Makes 4 large tofu steaks:

Ingredients:

For the vegan béarnaise sauce:

¾ cup dry white wine (check for GF)

3 tbsp tarragon vinegar

1 shallot, chopped

1 tsp black pepper corns

½ cup cashew crème

3 tbsp non-diary butter

1 tbsp nutritional yeast

Pinch kala namak

⅛ tsp turmeric

3 tbsp freshly chopped tarragon

½ – 1 tsp freshly squeezed lemon juice

Salt, to taste

For the tofu steaks:

~800 grams extra firm tofu

¼ cup corn starch

Freshly ground black pepper

(Smoked) sea salt

Tamari

 

Instructions:

For the vegan béarnaise sauce:

Add wine, vinegar, pepper corns and shallot to a small pan. Bring to a boil and reduce by half. Sift the mixture to remove the shallots and pepper corns. 
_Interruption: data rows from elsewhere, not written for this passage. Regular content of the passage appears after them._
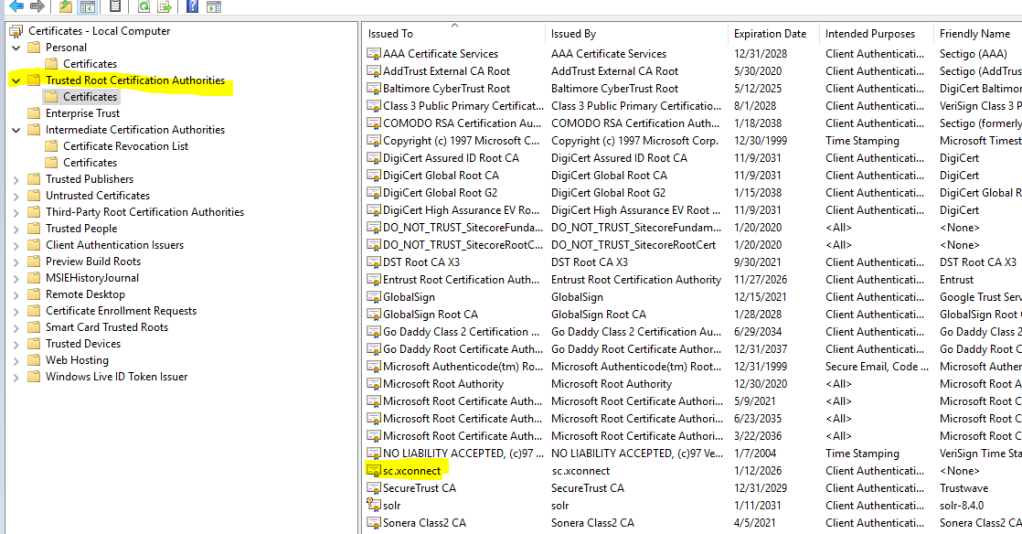
Task: Click the solr certificate icon
Action: tap(374, 506)
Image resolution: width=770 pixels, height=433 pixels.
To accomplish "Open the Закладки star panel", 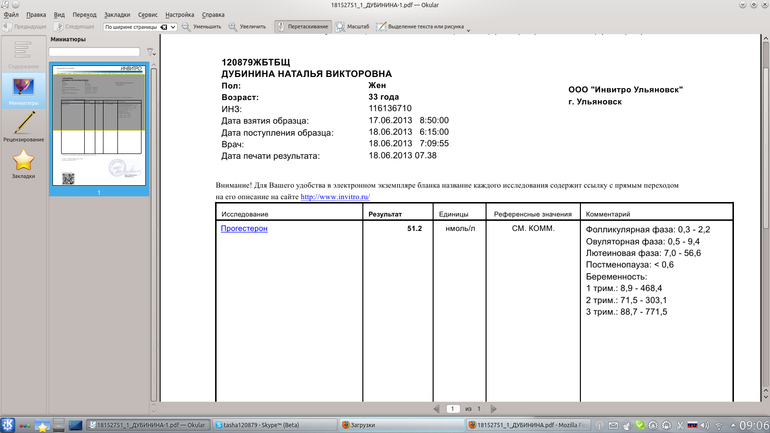I will coord(23,164).
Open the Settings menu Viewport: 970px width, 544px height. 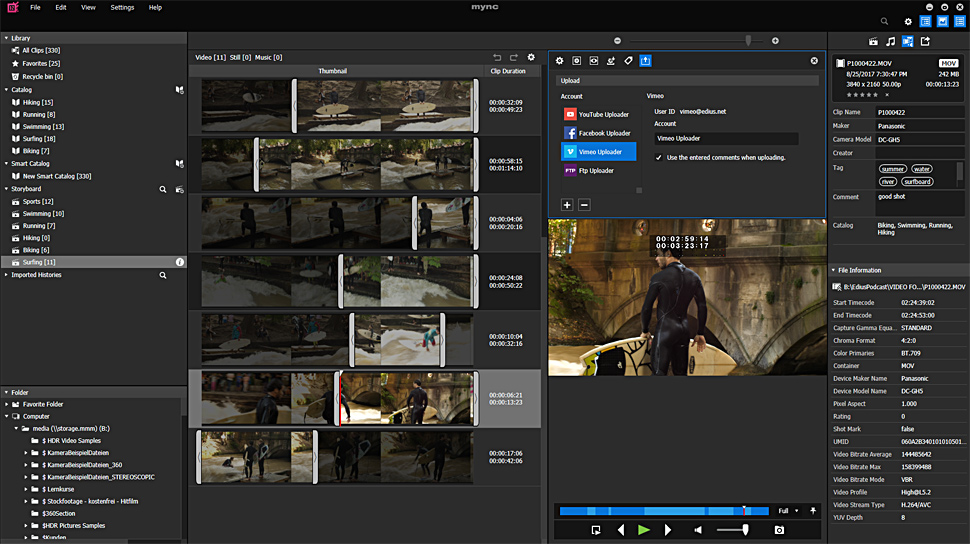point(122,7)
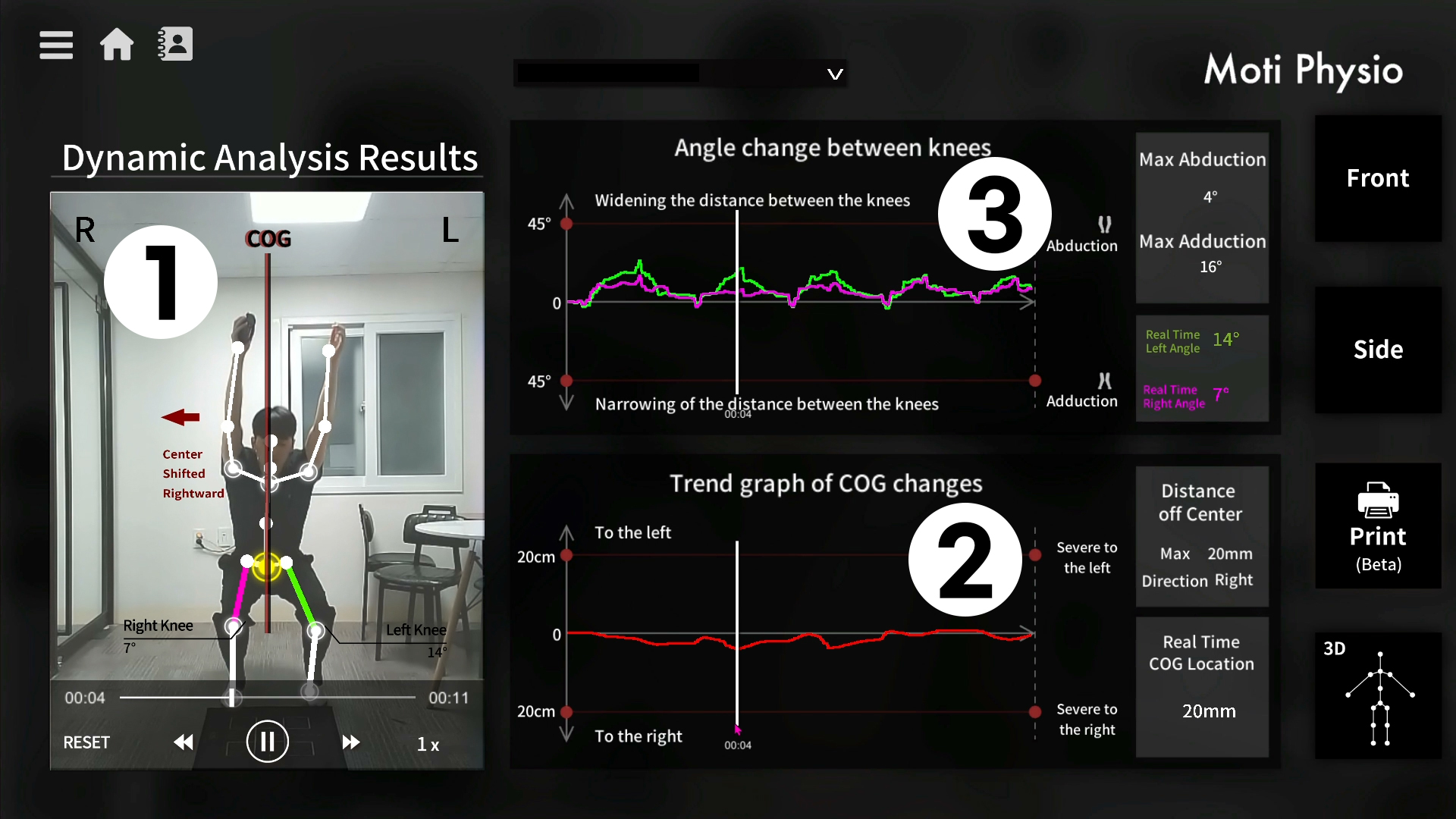Click the Front view icon
Image resolution: width=1456 pixels, height=819 pixels.
coord(1378,178)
Blend the wine-vinegar mixture along with the cashew crème, non-diary butter, nutritional yeast, kala namak and turmeric.

Return the mix to the pan and gently heat, whilst stirring/whisking. The sauce will thicken. DO NOT BOIL! 
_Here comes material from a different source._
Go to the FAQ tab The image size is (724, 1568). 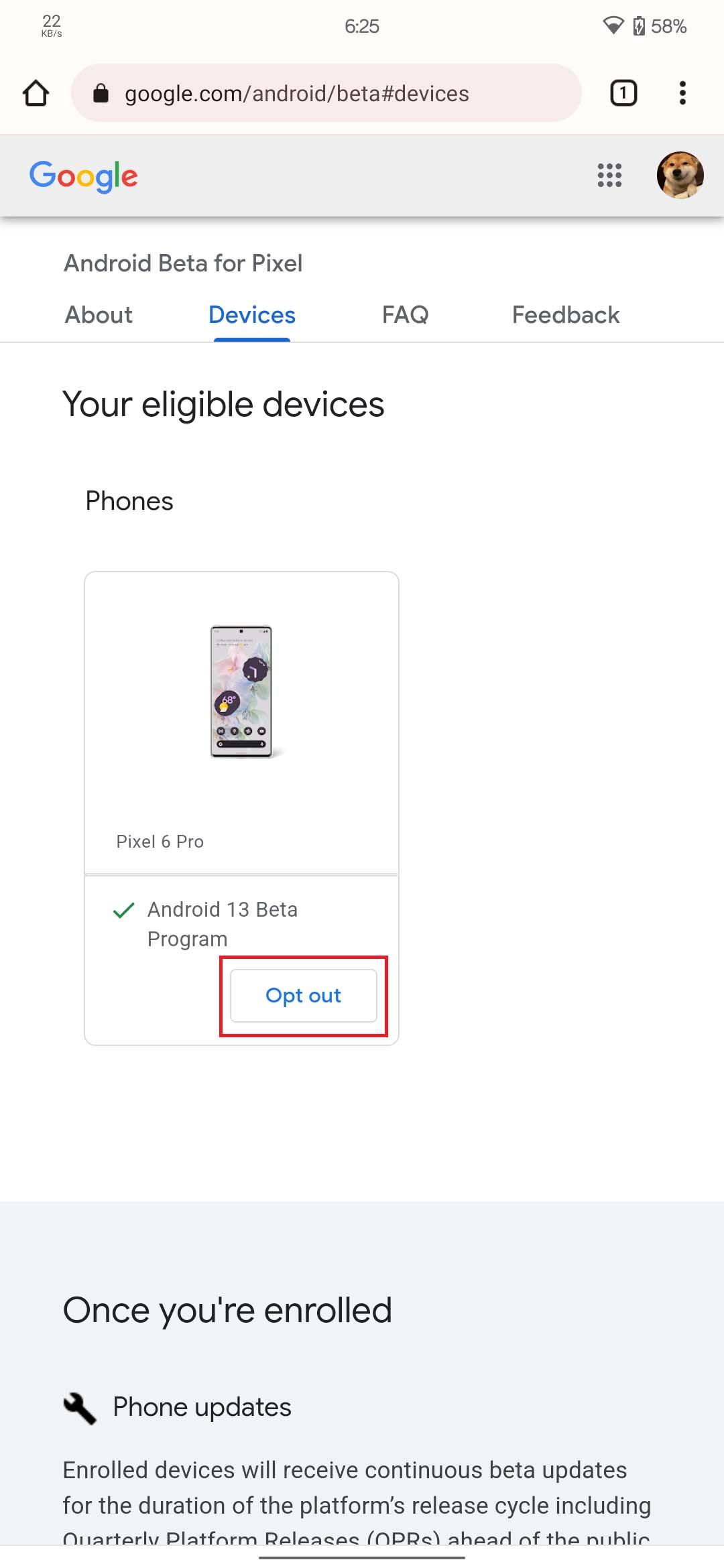(405, 315)
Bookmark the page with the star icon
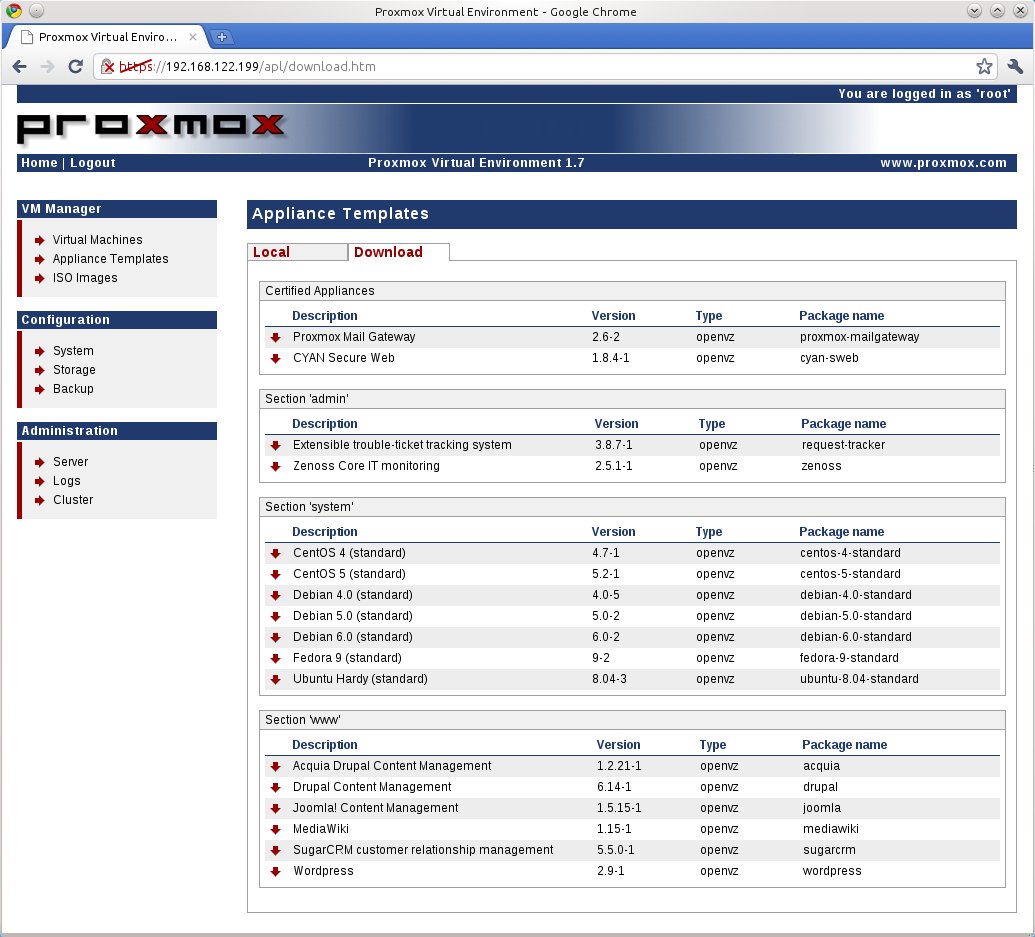The width and height of the screenshot is (1035, 937). [x=984, y=66]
Stir in the tarragon and lemon juice. Season to taste with salt. Taste and adjust to personal preference if needed. Serve immediately.

For the tofu steaks:

Drain and dry the tofu by pressing the moisture out of it. Cut into 4 thick steaks.
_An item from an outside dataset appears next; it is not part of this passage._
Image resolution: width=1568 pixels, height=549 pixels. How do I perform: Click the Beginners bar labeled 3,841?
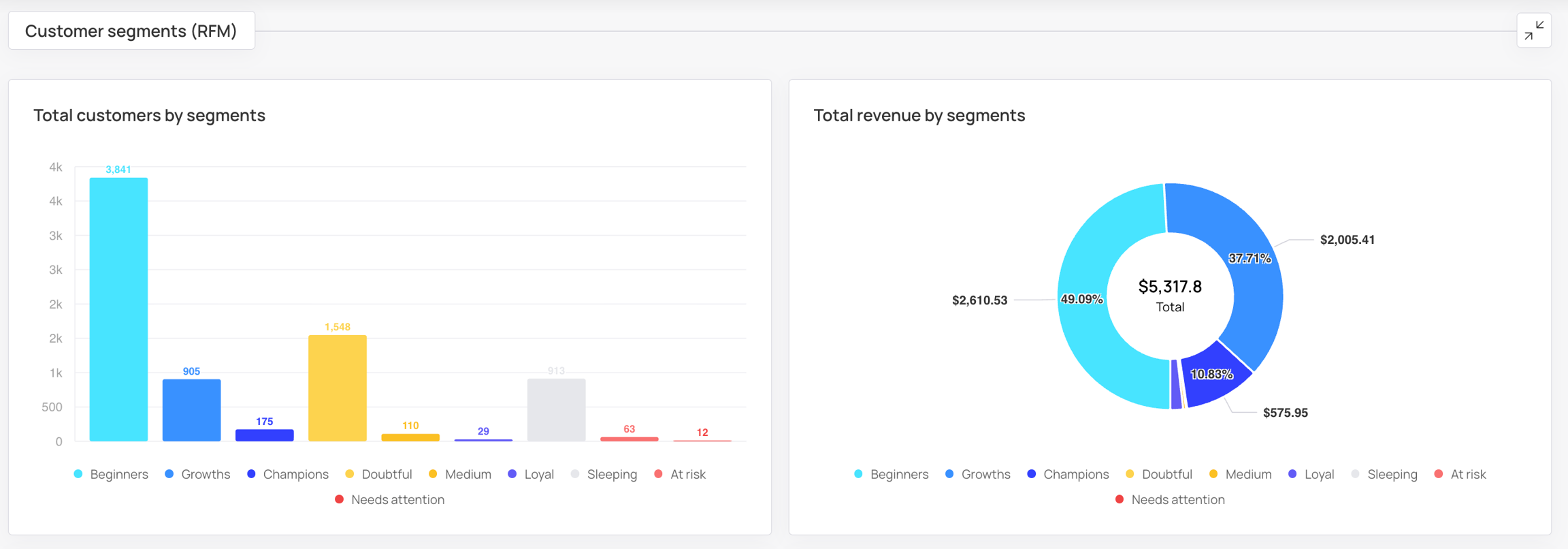coord(118,310)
Season the corn starch to taste with freshly ground blak pepper and (smoked) sea salt. Coat the tofu steaks in the corn starch mixture, shaking of the excess.

Heat a non-stick frying pan over medium-high heat. Add a mix of non-diary butter and oil. Place the tofu steaks in the pan, you should hear a sizzling, if you don’t the pan isn’t hot enough.

Once brown and crispy on one side, flip to the other side. Add extra non-diary butter or oil if needed.

Redue the heat and add a splash of tamari. Cook until slightly caramelized, again turn to the other side. Cook to the desired brownness, carefully not the burn the steaks.

Serve the tofu steaks with the vegan béarnaise, and sides of choice. Enjoy!


Basic Cashew Crème

vegan, gluten free, soy free

 

Ingredients:

1 cup cashews

¾ cup water

 

Instructions:

Soak the cashews 8 hours in water. Rinse and drain.

Blend the cashews with the water until smooth. Sift if necessary.

Store in the fridge. The crème will thicken when cooling down.